Corporal punishment in children is a contentious and outdated method of discipline. Research has shown several reasons why it’s ineffective:

Doesn’t Teach Alternative Behavior: Hitting a child does not guide them towards appropriate behaviour.

Promoting Aggressive Behaviour: Using corporal punishment teaches children that violence or aggression is an acceptable way to deal with frustration or conflict. This can lead to children using similar violent methods when dealing with others.

Risk of Escalation: What begins as a supposedly controlled punishment can quickly escalate into more severe forms of abuse, especially if the adult is angry.

Lifelong scars

Corporal punishment can cause lasting psychological damage in children.  This damage can manifest itself later in life and make it hard for the child to live a normal life.
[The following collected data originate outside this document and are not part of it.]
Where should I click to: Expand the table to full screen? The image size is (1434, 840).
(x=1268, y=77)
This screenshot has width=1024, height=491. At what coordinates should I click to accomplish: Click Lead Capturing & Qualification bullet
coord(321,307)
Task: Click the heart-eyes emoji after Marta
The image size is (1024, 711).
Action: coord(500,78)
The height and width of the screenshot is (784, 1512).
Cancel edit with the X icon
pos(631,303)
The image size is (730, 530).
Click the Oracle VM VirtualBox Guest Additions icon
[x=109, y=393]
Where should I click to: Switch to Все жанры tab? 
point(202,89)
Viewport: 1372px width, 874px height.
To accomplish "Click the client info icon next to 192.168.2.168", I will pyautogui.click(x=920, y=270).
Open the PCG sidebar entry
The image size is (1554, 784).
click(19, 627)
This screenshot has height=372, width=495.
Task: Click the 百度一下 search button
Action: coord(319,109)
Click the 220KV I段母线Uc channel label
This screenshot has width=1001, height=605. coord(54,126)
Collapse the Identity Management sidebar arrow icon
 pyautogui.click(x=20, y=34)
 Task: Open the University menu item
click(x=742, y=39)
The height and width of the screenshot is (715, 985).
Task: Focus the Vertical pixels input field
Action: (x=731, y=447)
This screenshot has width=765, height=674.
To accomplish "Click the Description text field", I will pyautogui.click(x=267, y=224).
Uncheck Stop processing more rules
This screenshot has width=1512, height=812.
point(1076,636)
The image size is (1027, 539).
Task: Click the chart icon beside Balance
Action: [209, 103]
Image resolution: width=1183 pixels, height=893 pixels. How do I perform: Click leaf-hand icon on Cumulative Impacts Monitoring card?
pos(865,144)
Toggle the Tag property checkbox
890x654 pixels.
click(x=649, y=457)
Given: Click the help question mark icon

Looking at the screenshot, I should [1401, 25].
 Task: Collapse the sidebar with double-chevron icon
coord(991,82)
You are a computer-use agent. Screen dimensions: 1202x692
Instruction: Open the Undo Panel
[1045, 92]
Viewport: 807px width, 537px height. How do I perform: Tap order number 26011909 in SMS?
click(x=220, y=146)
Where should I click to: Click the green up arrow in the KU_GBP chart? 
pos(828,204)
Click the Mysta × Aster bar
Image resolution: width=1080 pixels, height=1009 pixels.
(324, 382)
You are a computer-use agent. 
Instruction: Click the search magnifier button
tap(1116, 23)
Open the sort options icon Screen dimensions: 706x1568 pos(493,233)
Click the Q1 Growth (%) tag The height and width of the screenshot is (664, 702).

The psychosocial damage caused by being beaten as a child can cause:

  • Problems trusting other people
  • Problem connecting to other people
  • Problems forming a relationship with other people. (Romantically or otherwise.)
  • Drug dependencies
  • Alcoholism
  • Gambling addiction
  • And a number of other afflictions.

A recent study showed that one in four problem gamblers said that they had been physically abused as a child.  About 1 in 8 of all children are estimated to be abused. This does not prove that physical abuse increases the risk of developing a gaming problem.  But it shows an over-representation of abused people among problem gamblers and it suggests that there might be a correlation.   Further studies are required to prove that the correlation is causative.